In order to correct the influence of the motion during application of a scanned beam, at present, fractional irradiation making use of safety margins, multiple radiation (called “rescanning”), irradiation with motion-phase-dependent interruptions (called “gating”), motion-compensated irradiation with active beam adaptation (called “tracking”), or combinations of the aforementioned methods/techniques are being studied and used in pre-clinical trials. During motion-compensated irradiation with active beam adaptation (tracking), the beam position is continuously adjusted to the motion of the tumor. In this process, the lateral position of the beam with respect to the beam direction and the range of the particles are continuously adjusted to the motion of the tumor. In this connection, reference is made to the dissertation of S. O. Grötzinger “Volume Conformal Irradiation of Moving Target Volumes with scanned ion beams,” Technical University of Darmstadt, Germany, 2004, and to that of C. Bert, “Bestrahlungsplanung für bewegte Zielvolumina in der Tumortherapie mit gescanntem Kohlenstoffstrahl,” (Irradiation Planning for Moving Target Volumes in Tumor Therapy with a Scanned Ion Beam), Technical University of Darmstadt, Germany, 2006, both of which are hereby incorporated herein in their entirety by reference. In any case, the motion-compensated raster-scanned ion beam application is known per se to those skilled in the field of particle-beam tumor therapy.

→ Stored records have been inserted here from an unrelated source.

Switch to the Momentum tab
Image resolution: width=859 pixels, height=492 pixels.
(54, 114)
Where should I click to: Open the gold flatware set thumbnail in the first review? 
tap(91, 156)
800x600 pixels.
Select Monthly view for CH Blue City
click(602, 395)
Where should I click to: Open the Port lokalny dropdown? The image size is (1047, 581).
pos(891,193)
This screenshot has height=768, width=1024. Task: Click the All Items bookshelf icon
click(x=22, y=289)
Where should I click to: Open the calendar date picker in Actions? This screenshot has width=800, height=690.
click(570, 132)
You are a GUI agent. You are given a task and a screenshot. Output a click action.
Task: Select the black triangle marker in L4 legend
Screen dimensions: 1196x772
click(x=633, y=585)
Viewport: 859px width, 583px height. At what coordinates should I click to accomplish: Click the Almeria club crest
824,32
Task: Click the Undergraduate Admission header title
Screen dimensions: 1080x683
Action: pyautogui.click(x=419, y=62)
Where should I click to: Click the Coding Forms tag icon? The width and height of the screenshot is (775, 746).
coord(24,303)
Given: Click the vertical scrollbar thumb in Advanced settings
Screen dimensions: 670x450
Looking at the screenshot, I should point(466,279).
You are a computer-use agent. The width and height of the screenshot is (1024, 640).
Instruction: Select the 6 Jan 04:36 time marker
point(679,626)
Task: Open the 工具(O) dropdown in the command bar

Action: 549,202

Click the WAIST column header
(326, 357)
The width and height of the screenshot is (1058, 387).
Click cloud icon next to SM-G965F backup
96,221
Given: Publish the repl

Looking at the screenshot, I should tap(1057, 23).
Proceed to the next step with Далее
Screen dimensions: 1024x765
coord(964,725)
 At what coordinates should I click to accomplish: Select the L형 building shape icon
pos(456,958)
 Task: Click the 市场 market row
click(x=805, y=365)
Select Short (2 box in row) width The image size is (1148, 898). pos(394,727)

Thus, if no countermeasures (“motion mitigation”) are taken, the treatment of moving tumors with a scanned particle beam can in principle lead to dose errors due to the interaction of dynamic irradiation and moving anatomy. Even if the aforementioned methods are used, such as active beam adaptation (tracking), the path of the particle beam in the tissue may change despite the adaptation of the beam, for example when the motion of the tumor cannot be described by a pure translation. In fact, this is often the case since a motion of, for example, the rib cage may include rotational components and/or tissue deformations. Although active beam adaptation (tracking) allows the position of the Bragg peak, and thus the major portion of the particle dose, to be moved to the anatomically correct position, the change in beam path results in a change in the dose contribution to the remaining tissue, especially in the proximal region; i.e., upstream of the grid position where the Bragg peak is present. This results in local underdosage and overdosage as compared to planned dose deposition, which may be disadvantageous. In treatment simulations based on measured lung tumor data, the inventors found that, without considering the described dose changes, the dose coverage is significantly poorer as compared to simulated irradiation of a hypothetically stationary lung tumor (static irradiation, where no dose changes occur).
German Patent Application DE 10 2005 063 220 A1 describes measures for improving the time course of an irradiation which, however, are capable of being further improved with respect to the problems mentioned above.